3.3 Iterative Development Using Agile Process

An agile development process was used to develop the training software. Agile development allows system development to occur in sprints, with development priorities being set at the beginning of the sprint cycle and a working software build being released at the conclusion of each sprint cycle. Two-week sprints were used throughout the development lifecycle, as this allowed adequate time to address the development priorities set at the beginning of the sprint and time for quality assurance testing of each released build. Some of the many benefits of the agile development process as opposed to traditional waterfall or spiral development models include: (1) flexible prioritization of requirements throughout the development lifecycle, (2) a working version of software maintained throughout development that can be used for user testing and feedback, and (3) additional time for quality assurance testing and resolution of identified bugs during sprints instead of at the conclusion of development.

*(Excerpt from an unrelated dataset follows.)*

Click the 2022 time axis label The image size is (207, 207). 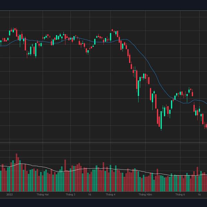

3.4 Empirical Evaluation of Training System Effectiveness

To empirically evaluate training effectiveness, lab-based and field-based studies were completed. Lab-based studies focused on examining how the addition of eye tracking impacted the adaptive training paradigm, and were used to help develop the training platform and content [20, 21]. After initial system development was complete, a training effectiveness evaluation was conducted in the field. Working with the customer, an experimental design was developed that could be executed within operational constraints of space, time, and resources. The effectiveness evaluation was conducted with approximately 128 TSOs across three (3) airports using pre/post-test evaluation of visual search performance compared to control group training sessions. After engaging in a pretest consisting of 100 X-ray bags to determine baseline performance at the image analysis task, each TSO was then exposed to 4.5 h of training across five consecutive days on the newly developed software or control training software. Results indicated that the training session that used the newly developed software resulted in significantly lower false alarm rates and time to identify threats when compared to the control group.

4 Summary

The R&D process outlined in this paper led to successful development of an innovative simulation-based training system designed to enhance visual search training for carry-on baggage at airport checkpoints. Table 3 highlights the components of the development process that were critical to the successful creation of the system.

Table 3. Critical system development components

5 Conclusion

This paper outlined the R&D process utilized to design and develop an innovative, adaptive training system for visual search. While the focus in this effort was on carry-on baggage screening, the training system framework is applicable to other domains such as radiology, law enforcement, and the military. A user-centered design process was essential to the success of the system, as key stakeholders’ and end-users’ feedback was captured throughout the effort to adapt and refine system design to meet their needs within operational constraints. Implementing an agile development process allowed for early and often stakeholder review, ensuring design elements discussed were integrated effectively into the end system. The research and development of the resulting system was sponsored by the Department of Homeland Security Science and Technology Directorate’s Homeland Security Advanced Research Projects Agency and the TSA Office of Security Capabilities. The system was put through a training effectiveness evaluation in collaboration with the TSA Office of Training and Workforce Engagement, and has been positively received by TSOs.